SK Hynix’s $29 billion Nasdaq listing tests AI stock demand
The South Korean chipmaker’s U.S. debut follows a 770% rally tied to demand for AI memory chips, Fortune reported.
By Sofia Marchetti · World Affairs Correspondent
3 min read
SK Hynix is set to bring a roughly $29 billion share offering to the Nasdaq this week, giving investors a new way to buy into the artificial intelligence chip trade. Fortune reported that the listing is expected to begin trading Friday and could become the largest first-time share sale by a foreign company.
The South Korean memory-chip maker has become one of the most closely watched suppliers in the AI supply chain, according to Fortune. Its Korea-listed stock has risen 770% over the past 12 months, Fortune reported, even after falling 20% from a June peak.
Fortune reported that the offering will test whether investors still want to fund companies tied to the AI buildout after sharp gains across the sector. The company is not part of the group of large U.S. tech stocks known as the Magnificent 7, but its rally has placed it among the standout AI-linked market moves of the past year.
AI memory demand drives the rally
SK Hynix has benefited from demand for high-bandwidth memory, a type of chip used in AI systems, Fortune reported. The company is the leading supplier of that memory category and has become Nvidia’s preferred provider, according to Fortune.
Other memory-chip companies have also surged as investors bet on AI infrastructure. Micron Technology’s shares climbed 700% over the same 12-month period, Fortune reported, trailing SK Hynix’s gain but showing the broader strength in the memory-chip trade.
Fortune described memory-chip makers as key suppliers for AI agents, a part of the market that has helped support investor enthusiasm. The Nasdaq listing will show whether that enthusiasm extends to a large new U.S. offering from a company already listed in South Korea.
Korean stocks have surged with chipmakers
The move comes during a strong year for South Korean equities. Fortune reported that the KOSPI index has gained 87% so far this year, with SK Hynix heavily represented in the index’s market value.
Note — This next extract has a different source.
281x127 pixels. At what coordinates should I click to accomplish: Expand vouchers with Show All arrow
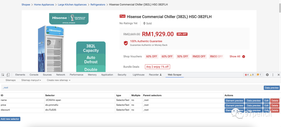pos(244,57)
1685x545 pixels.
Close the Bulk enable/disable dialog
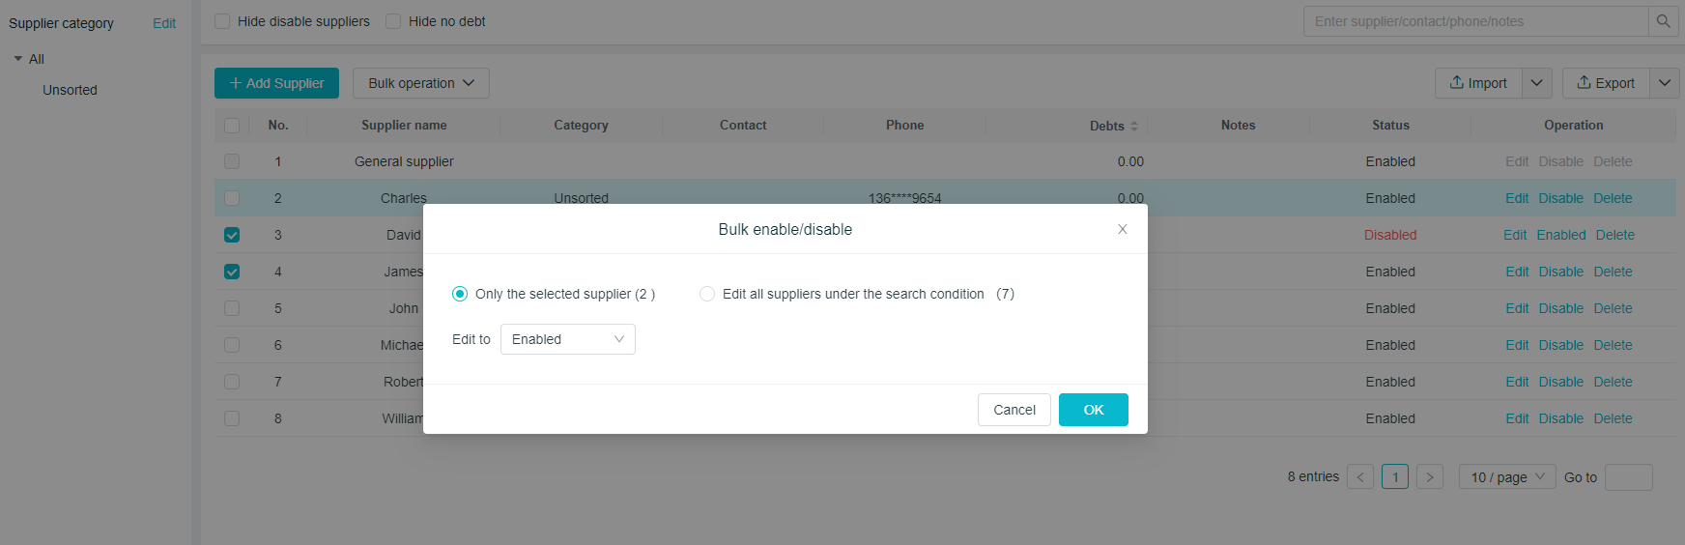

Samsung and SK Hynix together account for about half of the KOSPI, according to Fortune. That concentration has made the broader South Korean market especially sensitive to investor views on the two chipmakers.
Deutsche Bank said in a July 3 chartbook that Samsung and SK Hynix had driven a sharp recovery in the index after a long period of weak performance. “Samsung and SK Hynix helped the KOSPI triple over the past year after 17 years of doing nothing, even if some air has escaped from the balloon in recent days,” Deutsche Bank said.
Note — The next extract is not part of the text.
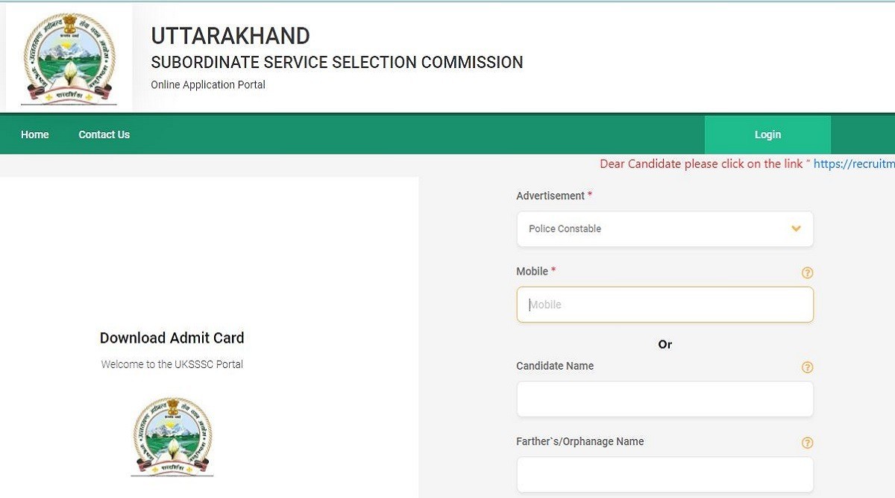895x498 pixels.
Task: Click the Download Admit Card heading
Action: point(172,338)
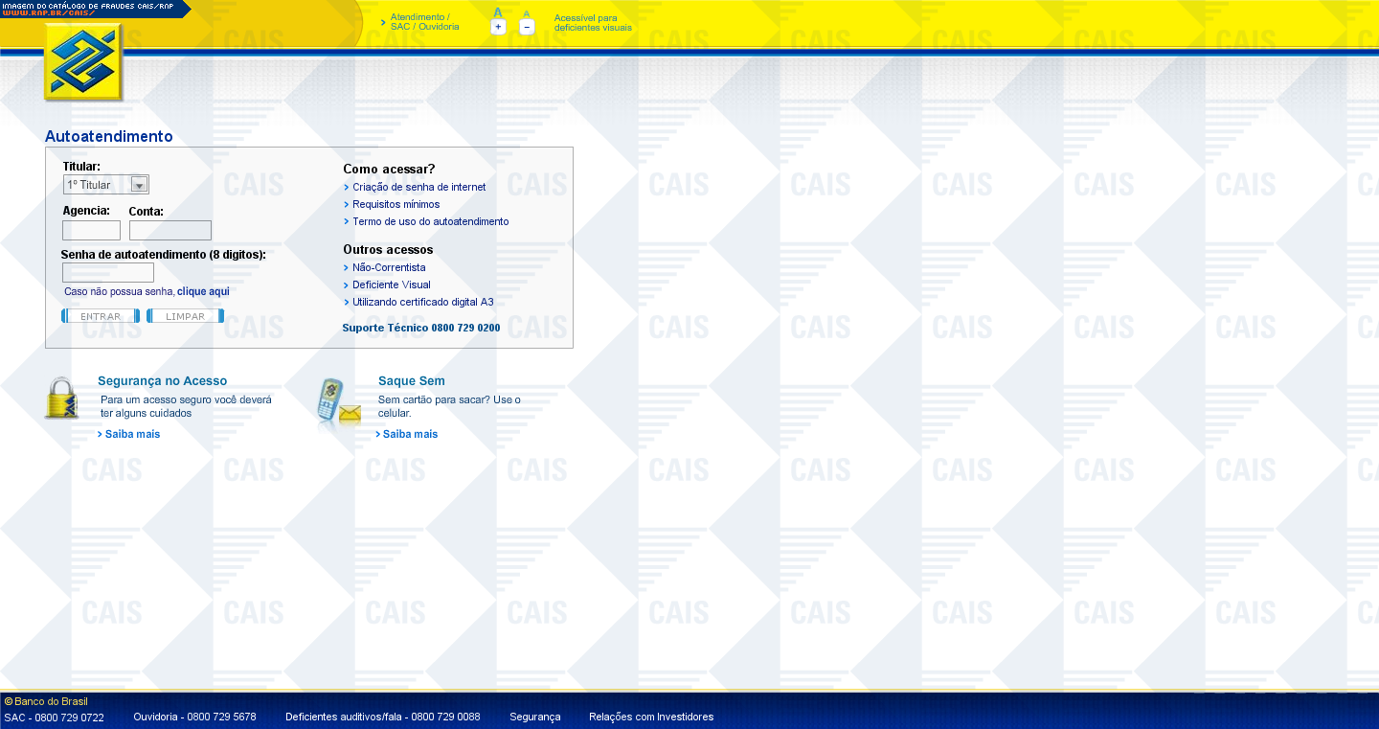
Task: Open Relações com Investidores footer link
Action: click(x=650, y=717)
The bank also said the two companies’ combined market value remained about 16 times larger than that of the third-biggest company in the KOSPI. That scale helps explain why SK Hynix’s Nasdaq debut is being watched beyond the company itself, Fortune reported.
For U.S. investors, the listing puts a major AI hardware supplier directly onto a U.S. exchange at a time when the durability of the AI stock rally is under review. Fortune reported that the size of the offering and SK Hynix’s recent share-price surge make the deal a gauge of demand for AI-linked companies.
This story draws on original reporting from Fortune.